▸ **Available records**
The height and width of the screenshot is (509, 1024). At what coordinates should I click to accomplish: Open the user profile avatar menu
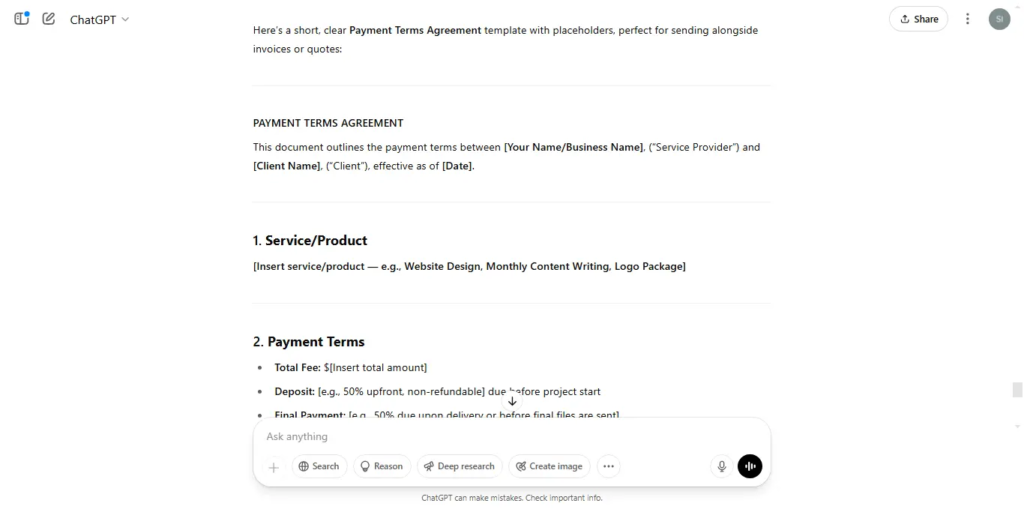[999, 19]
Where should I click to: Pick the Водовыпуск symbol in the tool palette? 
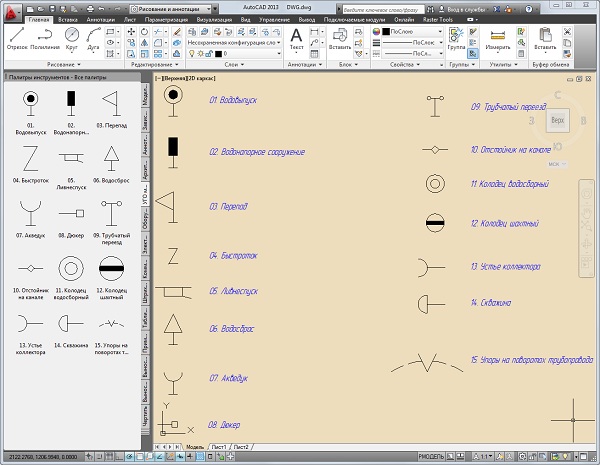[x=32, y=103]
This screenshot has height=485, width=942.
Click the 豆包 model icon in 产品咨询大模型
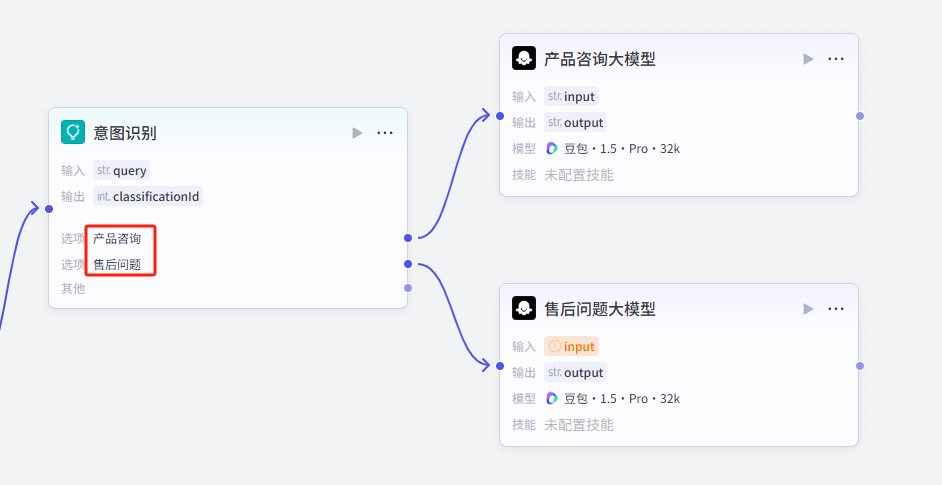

* * *

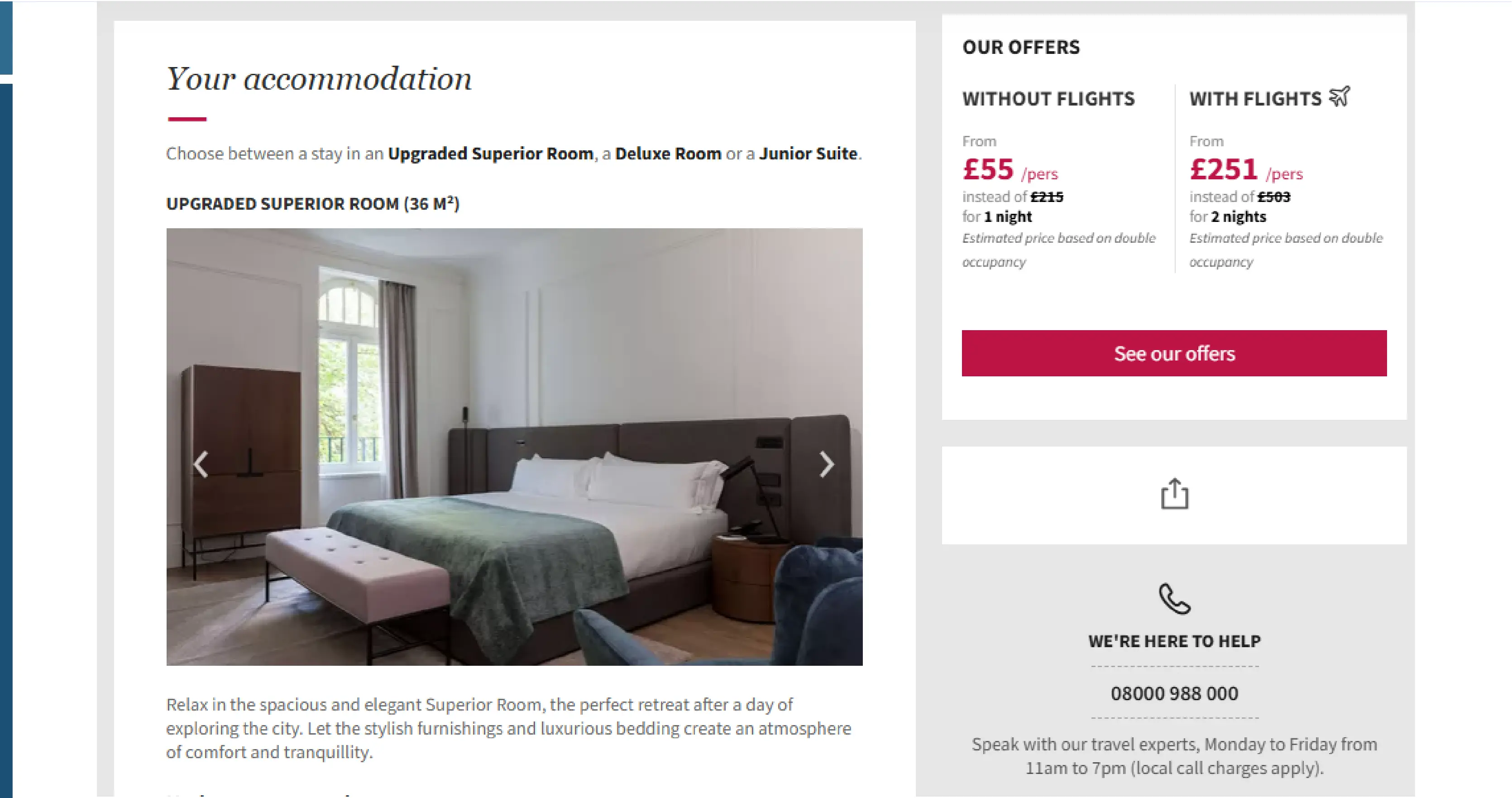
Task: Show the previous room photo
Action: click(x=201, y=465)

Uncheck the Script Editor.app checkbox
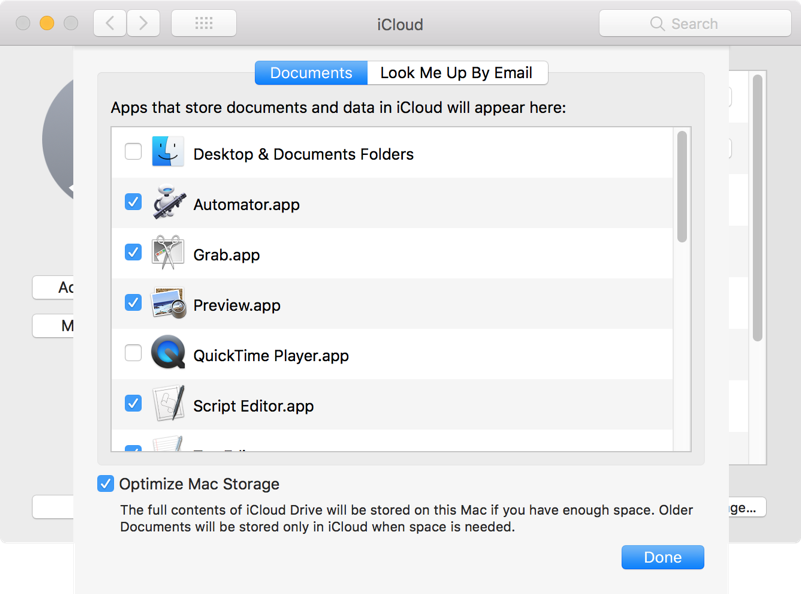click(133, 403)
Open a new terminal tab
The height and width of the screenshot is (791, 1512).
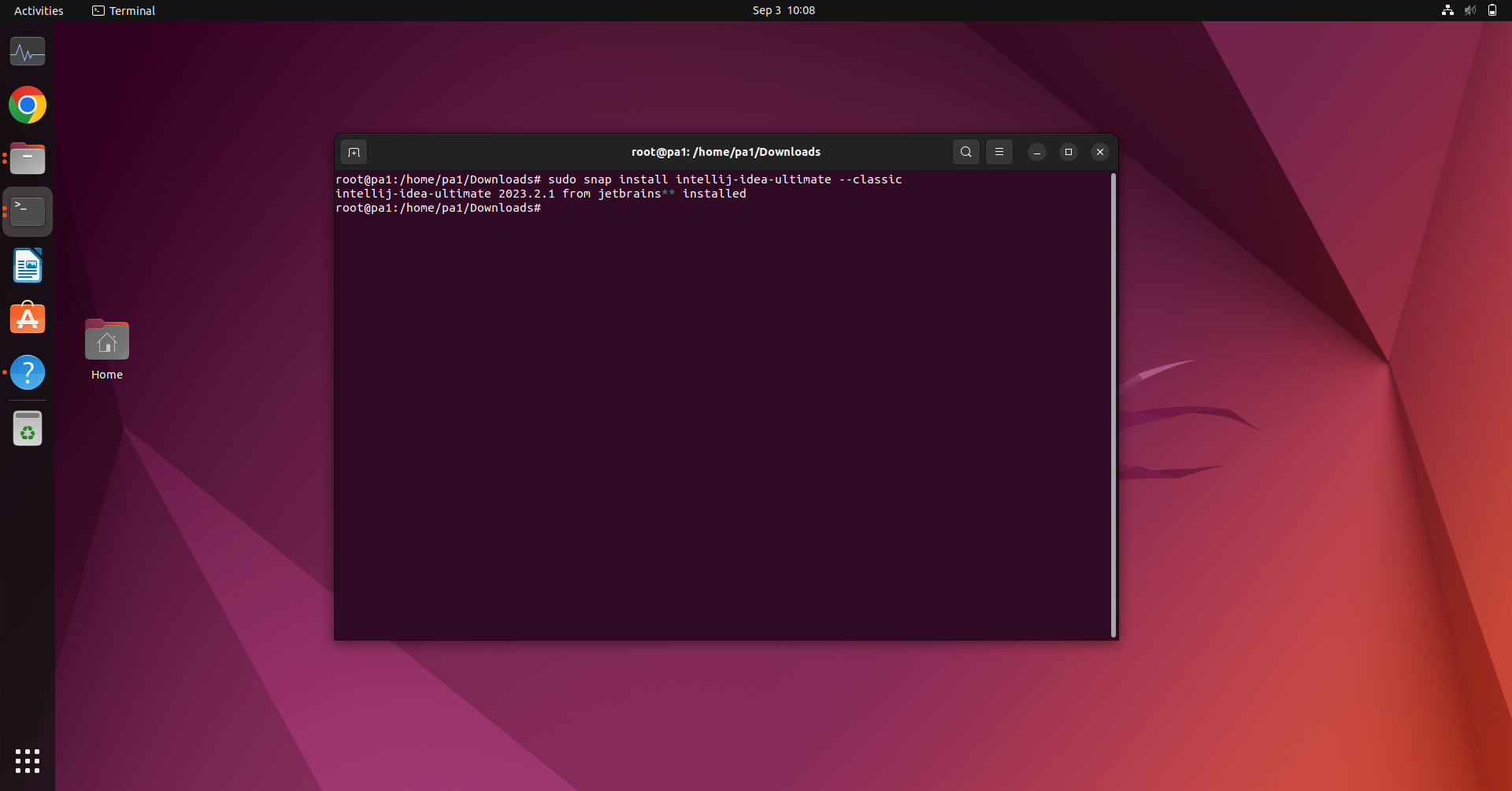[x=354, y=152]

==

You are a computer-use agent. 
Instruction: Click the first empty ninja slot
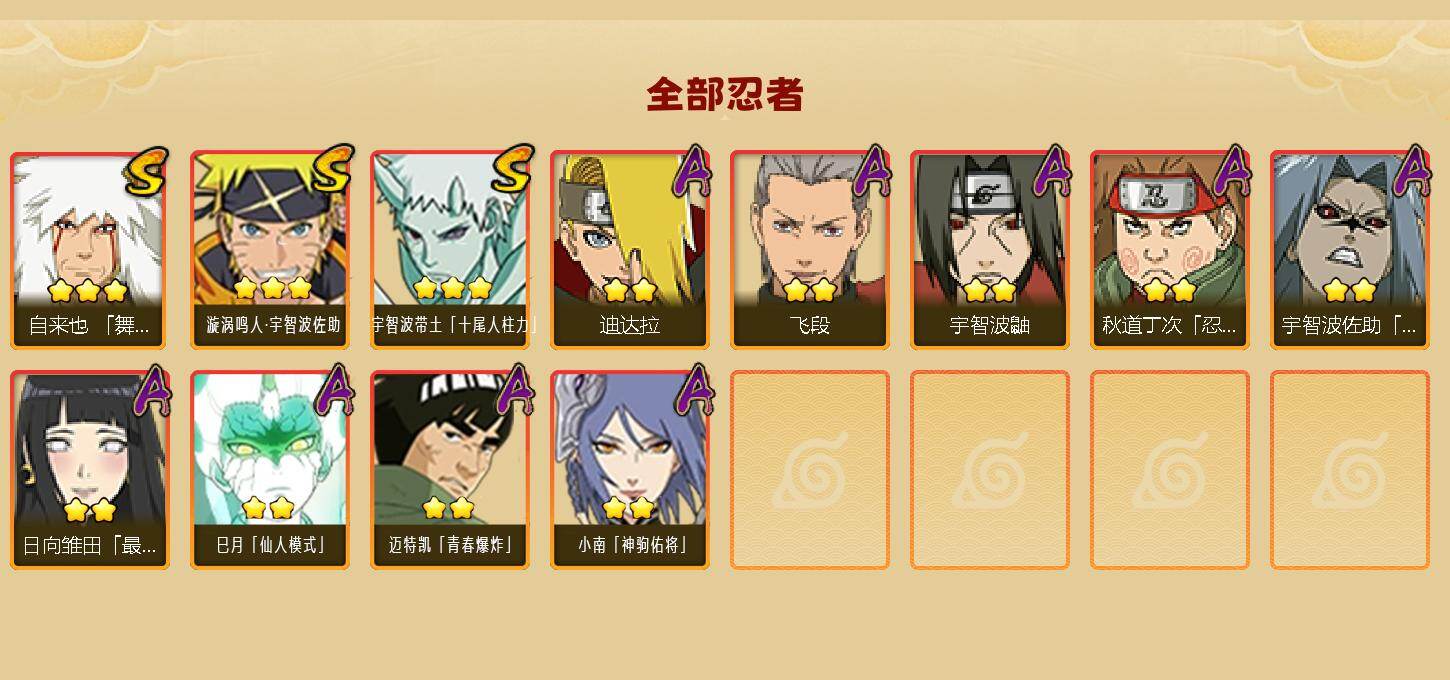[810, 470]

▸ **Work to do**
Lay out everything from the line containing "Where should I" down to the line containing "[x=32, y=103]" as a Markdown table with the columns No. and Text, one numbered row per line, skipping blank lines. Leave the pictures out of the table.

▸ **Answer to this problem**
| No. | Text |
|---|---|
| 1 | Where should I click to: Pick the Водовыпуск symbol in the tool palette?  |
| 2 | [x=32, y=103] |